# Dallas wins the division!



## Whoppers Delight (Sep 30, 2006)

At least according to this preview

http://www.411mania.com/sports/nba/46049/411-NBA-2006-07-Preview:-Southwest-Division.htm


----------



## Saint Baller (May 3, 2006)

Looks about right, though I would expect more than 31 wins from the Grizz.


----------



## edwardcyh (Dec 13, 2005)

Saint Baller said:


> Looks about right, though I would expect more than 31 wins from the Grizz.


Gasol is out for the first 2 months, and he then has to develop chemistry with his new teammates (I don't think he's played with the new squad yet). That's quite a bit of L's racking up before the AllStar break.

You are still right though. MEM should win at least 32 games. :biggrin:


----------



## Dissonance (Jul 21, 2004)

I think that poster works for that site. All I ever see him post is those previews from it.


----------



## xray (Feb 21, 2005)

Yeah, it's kinda like the dollar bill you get in the mail, trying to solicit you for many more.


----------



## edwardcyh (Dec 13, 2005)

bray1967 said:


> Yeah, it's kinda like the dollar bill you get in the mail, trying to solicit you for many more.

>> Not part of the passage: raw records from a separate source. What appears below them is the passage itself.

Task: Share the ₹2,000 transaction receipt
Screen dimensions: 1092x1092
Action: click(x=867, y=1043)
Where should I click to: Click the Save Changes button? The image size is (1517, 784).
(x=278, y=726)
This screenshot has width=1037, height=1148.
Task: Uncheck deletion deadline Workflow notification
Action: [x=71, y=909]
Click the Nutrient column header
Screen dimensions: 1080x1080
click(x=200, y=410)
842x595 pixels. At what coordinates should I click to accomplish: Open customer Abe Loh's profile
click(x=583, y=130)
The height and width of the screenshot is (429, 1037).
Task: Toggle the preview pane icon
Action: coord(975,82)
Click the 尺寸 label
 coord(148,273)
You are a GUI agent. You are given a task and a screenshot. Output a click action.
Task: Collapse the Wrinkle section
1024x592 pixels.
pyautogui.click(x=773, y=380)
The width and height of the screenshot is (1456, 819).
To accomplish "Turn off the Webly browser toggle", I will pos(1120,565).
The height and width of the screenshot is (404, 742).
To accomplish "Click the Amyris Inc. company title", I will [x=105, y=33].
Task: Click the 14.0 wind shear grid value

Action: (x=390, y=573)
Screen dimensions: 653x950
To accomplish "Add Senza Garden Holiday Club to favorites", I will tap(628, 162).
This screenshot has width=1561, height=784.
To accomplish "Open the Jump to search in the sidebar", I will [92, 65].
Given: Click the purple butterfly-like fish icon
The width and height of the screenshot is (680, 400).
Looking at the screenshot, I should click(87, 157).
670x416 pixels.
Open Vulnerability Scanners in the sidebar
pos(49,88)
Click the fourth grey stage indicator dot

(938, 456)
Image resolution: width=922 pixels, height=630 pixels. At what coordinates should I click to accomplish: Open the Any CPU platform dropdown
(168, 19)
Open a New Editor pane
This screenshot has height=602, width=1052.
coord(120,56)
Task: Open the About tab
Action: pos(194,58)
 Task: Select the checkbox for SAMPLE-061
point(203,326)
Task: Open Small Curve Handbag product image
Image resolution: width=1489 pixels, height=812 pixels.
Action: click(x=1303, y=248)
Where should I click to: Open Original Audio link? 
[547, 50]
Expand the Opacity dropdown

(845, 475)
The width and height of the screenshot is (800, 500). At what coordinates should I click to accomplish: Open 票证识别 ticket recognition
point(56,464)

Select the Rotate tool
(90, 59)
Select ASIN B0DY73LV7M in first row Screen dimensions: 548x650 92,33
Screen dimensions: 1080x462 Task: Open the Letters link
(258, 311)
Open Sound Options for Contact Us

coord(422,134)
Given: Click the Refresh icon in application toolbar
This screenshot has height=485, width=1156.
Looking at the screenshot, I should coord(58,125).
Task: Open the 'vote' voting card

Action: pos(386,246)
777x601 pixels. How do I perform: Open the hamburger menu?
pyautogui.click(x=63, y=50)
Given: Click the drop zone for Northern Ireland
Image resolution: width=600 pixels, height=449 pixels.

You got a dollar bill in the mail? What neighborhood do you live in? I might have to move soon. :biggrin:


----------



## xray (Feb 21, 2005)

edwardcyh said:


> You got a dollar bill in the mail? What neighborhood do you live in? I might have to move soon. :biggrin:


I used to be big in donating to a relief organization, but apparantly even they can be guilty of "trading" information...and yeah, that was one ploy I've seen.

Guilt trips suck.


----------